Tomodachi Life is problematic.
When Nintendo patched the Japanese version of Tomodachi life, removing a glitch that allowed players to participate in same sex marriages, what they did was actively remove the ability to create an apparently unintended type of relationship. Then, in the patch notes, roughly translated. The patch ‘fixed’ the ability to create relationships that are “altered”. Nintendo maintains this change was made to prevent an issue where the game could not be saved.
That led to a situation that reinforced Nintendo's original intention: to create a video game where same sex marriage was not possible.
Then came the petition, a petition to bring ‘miiquality’ to Tomodachi Life.
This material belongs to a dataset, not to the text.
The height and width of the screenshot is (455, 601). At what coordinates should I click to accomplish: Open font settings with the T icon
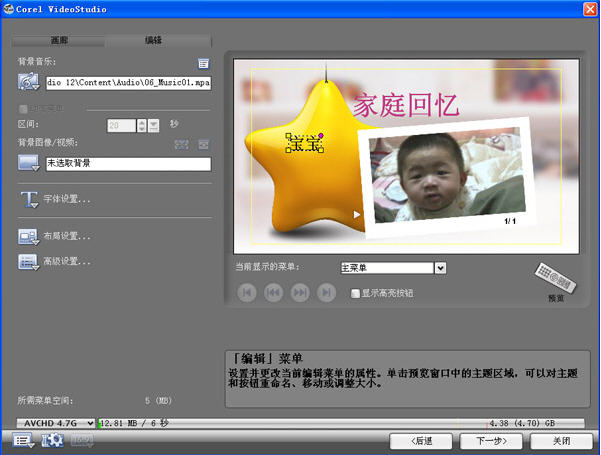tap(30, 199)
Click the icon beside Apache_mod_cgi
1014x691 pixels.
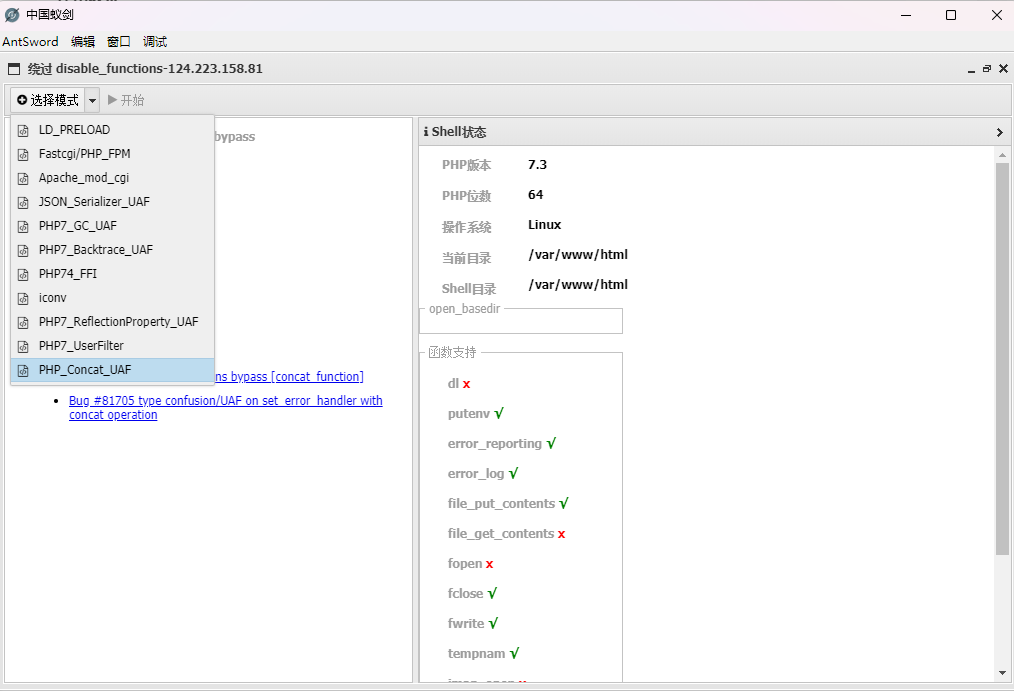click(x=24, y=178)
“Because the game has such a huge focus on relationships, this is a problem for many LGBTQ gamers,” said Tye Marini, who launched the campaign.
Nintendo responded with the following statement.
“Nintendo never intended to make any form of social commentary with the launch of Tomodachi Life,” read the statement. “The relationship options in the game represent a playful alternate world rather than a real-life simulation.
“The ability for same-sex relationships to occur in the game was not part of the original game that launched in Japan, and that game is made up of the same code that was used to localise it for other regions outside of Japan.”
As you might expect there has been a backlash to this statement, and rightly so. The idea that Nintendo could somehow exclude themselves from all forms of social commentary, just pack up their things and moonwalk away from this discussion, is ludicrous. The conversation has started, they’ve gotten themselves embroiled in this issue and they’ve picked a side. Simple as that.
We do not live in a vacuum and there is context. Nintendo actively chose – bug or not – to restrict players from engaging in same sex marriages in its game.
Again we do not live in a vacuum. As Stevivor Editor Steve Wright pointed out this morning, Nintendo has a history of trying to straight-wash video games, or censoring them. This is a historically stubborn company, applying its stubbornly outdated attitudes in a way that excludes others. This is the problem here.
Nintendo has made a choice, it is currently engaging in social commentary whether it likes it or not. It is communicating with its silence, its lack of understanding, its clumsy handling of a delicate situation. Nintendo has decided that not allowing gay marriage in Tomodachi Life is safer, less controversial story than allowing gay marriage. Nintendo has made that choice.
UPDATE: It appears as though I have been mistaken. The correct translation from the patch notes is "Human relationships are altered", not "Human relationships are strange". I have altered my original story to reflect that. When I initially wrote the above piece I was under the false impression that the word strange was used. Apologies to anyone I may have misled.